Proxying Requests
Vectra acts as a reverse proxy gateway. Any HTTP request prefixed with /proxy/ is intercepted, evaluated, and either forwarded to the upstream service or blocked/held.
URL Format
GET /proxy/<full-upstream-url>
The full absolute URL of the upstream target is embedded in the path:
GET /proxy/https://api.example.com/users/123
Authorization: Bearer <agent-jwt>
Vectra will:
- Extract
https://api.example.com/users/123as the target. - Set
context.Request.Pathto/users/123and forward toapi.example.com.
Query strings embedded in the target URL are preserved and forwarded correctly.
Request Pipeline
Every proxied request goes through the following stages in order:
1. Agent Authentication
AgentAuthMiddleware validates the Authorization: Bearer <token> header.
- Missing or invalid token → the request continues unauthenticated (no
AgentIdin context). ProxyMiddlewarethen requiresAgentId→ returns401 Unauthorizedif absent.
2. Agent Status Check
The agent is loaded from the repository.
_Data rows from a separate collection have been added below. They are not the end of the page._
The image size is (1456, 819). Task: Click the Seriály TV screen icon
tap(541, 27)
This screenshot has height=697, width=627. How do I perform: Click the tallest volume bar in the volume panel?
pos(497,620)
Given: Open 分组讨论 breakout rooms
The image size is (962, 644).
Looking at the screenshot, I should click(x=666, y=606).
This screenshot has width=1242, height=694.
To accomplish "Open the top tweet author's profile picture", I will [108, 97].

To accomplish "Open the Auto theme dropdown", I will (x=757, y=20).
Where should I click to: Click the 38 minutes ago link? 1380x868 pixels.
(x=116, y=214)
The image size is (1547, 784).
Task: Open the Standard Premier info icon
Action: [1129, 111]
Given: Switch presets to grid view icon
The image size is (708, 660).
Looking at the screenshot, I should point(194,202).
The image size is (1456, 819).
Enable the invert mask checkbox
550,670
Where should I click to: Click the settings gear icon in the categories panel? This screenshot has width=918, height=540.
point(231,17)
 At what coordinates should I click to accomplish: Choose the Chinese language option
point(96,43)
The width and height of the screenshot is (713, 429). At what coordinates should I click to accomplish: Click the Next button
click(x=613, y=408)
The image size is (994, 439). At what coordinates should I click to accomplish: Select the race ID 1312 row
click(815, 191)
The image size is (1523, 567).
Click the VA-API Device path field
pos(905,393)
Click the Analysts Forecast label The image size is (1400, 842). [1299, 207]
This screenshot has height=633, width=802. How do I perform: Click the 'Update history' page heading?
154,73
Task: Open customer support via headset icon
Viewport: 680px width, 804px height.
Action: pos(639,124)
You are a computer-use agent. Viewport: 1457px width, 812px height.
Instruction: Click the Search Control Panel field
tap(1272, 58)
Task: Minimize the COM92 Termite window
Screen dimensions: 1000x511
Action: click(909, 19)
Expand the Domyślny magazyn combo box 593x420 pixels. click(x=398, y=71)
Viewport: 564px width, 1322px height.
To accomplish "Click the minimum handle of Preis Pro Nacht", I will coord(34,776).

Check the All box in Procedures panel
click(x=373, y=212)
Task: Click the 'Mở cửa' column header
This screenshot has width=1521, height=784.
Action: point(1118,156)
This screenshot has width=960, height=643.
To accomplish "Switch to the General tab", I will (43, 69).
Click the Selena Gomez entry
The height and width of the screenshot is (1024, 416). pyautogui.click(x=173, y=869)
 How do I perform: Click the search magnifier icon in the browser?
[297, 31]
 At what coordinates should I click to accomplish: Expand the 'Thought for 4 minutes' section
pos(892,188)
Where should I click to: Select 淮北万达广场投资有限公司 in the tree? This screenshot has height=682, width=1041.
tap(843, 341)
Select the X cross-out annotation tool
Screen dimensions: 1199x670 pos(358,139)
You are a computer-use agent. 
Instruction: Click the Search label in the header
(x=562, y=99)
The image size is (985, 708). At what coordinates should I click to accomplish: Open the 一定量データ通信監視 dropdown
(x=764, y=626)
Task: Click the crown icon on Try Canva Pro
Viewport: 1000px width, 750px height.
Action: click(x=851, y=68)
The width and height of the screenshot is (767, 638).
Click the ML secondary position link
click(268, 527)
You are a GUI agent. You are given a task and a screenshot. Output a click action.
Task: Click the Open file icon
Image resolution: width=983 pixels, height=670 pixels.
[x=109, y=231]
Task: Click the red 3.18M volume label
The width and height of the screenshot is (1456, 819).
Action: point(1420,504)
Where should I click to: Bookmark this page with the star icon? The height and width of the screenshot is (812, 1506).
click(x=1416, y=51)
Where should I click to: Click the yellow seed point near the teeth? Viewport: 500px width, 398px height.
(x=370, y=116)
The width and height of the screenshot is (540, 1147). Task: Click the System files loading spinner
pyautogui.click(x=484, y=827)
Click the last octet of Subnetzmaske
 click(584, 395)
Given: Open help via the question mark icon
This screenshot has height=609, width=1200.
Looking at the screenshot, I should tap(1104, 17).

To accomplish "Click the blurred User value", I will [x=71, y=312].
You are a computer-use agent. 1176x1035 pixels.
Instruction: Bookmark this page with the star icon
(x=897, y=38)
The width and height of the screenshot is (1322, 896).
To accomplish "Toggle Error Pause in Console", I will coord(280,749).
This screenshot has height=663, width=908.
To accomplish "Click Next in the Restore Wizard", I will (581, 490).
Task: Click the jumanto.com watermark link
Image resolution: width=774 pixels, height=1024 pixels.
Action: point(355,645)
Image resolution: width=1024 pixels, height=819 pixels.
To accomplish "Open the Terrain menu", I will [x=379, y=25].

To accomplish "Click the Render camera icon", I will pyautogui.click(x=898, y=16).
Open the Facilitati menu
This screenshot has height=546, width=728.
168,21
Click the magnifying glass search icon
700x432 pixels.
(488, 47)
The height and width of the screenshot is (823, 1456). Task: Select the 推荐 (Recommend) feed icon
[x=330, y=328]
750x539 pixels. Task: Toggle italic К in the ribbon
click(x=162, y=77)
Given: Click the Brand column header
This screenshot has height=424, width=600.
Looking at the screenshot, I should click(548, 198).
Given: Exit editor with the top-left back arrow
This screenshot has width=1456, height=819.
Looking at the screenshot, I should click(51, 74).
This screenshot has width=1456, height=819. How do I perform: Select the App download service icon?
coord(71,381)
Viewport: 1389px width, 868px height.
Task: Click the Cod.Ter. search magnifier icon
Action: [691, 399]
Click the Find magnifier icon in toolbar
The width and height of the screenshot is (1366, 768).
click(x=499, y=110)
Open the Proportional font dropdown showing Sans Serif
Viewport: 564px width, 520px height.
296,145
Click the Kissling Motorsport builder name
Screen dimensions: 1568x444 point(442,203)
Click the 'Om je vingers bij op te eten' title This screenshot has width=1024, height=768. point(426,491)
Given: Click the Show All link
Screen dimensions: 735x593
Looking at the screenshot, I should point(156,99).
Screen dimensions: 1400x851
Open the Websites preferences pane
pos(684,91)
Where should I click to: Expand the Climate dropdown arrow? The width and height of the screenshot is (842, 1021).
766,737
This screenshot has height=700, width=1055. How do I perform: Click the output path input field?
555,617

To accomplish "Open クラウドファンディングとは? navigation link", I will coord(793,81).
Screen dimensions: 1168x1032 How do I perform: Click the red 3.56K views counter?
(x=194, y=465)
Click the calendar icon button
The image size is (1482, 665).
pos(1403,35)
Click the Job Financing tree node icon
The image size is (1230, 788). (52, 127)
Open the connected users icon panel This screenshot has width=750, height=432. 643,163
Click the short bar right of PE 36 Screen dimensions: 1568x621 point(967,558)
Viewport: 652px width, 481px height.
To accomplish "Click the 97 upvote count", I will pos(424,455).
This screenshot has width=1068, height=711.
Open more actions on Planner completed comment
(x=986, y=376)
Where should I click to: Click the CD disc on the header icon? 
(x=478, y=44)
If the agent does not exist or has Status = Revoked, the request is rejected with 403 Forbidden.
3. Rate Limiting
IAgentRateLimiter.IsAllowedAsync() is called. If the agent has exceeded its configured RequestsPerMinute, the gateway returns:
HTTP/1.1 429 Too Many Requests
Retry-After: 60
4. Circuit Breaker
ICircuitBreaker.IsAllowed(upstreamHost) is checked. If the circuit for the target host is open, the gateway returns 503 Service Unavailable.
5. Decision Engine
A RequestContext is constructed and passed to IDecisionEngine.EvaluateAsync(). The engine runs three evaluations in sequence:
| Stage | Description | Short-circuits if… |
|---|---|---|
| Policy | Evaluates the agent's assigned policy rules | Rule matches Deny or Hitl |
| Risk Scoring | Computes a weighted risk score | Score exceeds HITL threshold |
| Semantic | LLM/ONNX intent classification (if enabled) | Model verdict is negative |
6. Decision Outcome
| Outcome | HTTP Response | Description |
|---|---|---|
Allow | Forward to upstream | Request is forwarded |
Deny | 403 Forbidden | Request body contains the denial reason |
Hitl | 202 Accepted | Location header set to /hitl/status/{id} |
Request Forwarding
When a request is allowed, Vectra constructs a new HttpRequestMessage and forwards it using an IHttpClientFactory-managed client.
Headers forwarded:
- All headers from the original request, except:
Authorization,Host,Connection,Content-Length
Headers NOT forwarded:
Authorization— This is Vectra's internal JWT, not intended for the upstream.
RequestContext Model
The following data is available during policy/risk/semantic evaluation:
| Field | Type | Description |
|---|---|---|
Method | string | HTTP method |
Path | string | Path and query string |
TargetUrl | string | Full upstream URL |
Headers | Dictionary<string, string> | Sanitised request headers |
AgentId | Guid | Authenticated agent ID |
PolicyName | string? | Assigned policy name |
TrustScore | double | Agent's current trust score |
Body | string? | Raw request body |
Example: Proxying a GET Request
GET /proxy/https://jsonplaceholder.typicode.com/todos/1
Authorization: Bearer eyJhbGciOiJIUzI1NiIsInR5...
If the agent is active, not rate-limited, and the decision engine allows it, Vectra forwards the request and returns the upstream response unchanged.
Example: HITL Interception
DELETE /proxy/https://api.example.com/users/all
Authorization: Bearer eyJhbGciOiJIUzI1NiIsInR5...
HTTP/1.1 202 Accepted
Location: /hitl/status/abc-123
Request pending approval. Poll /hitl/status/abc-123
The operator can then approve or deny this request via the HITL endpoints.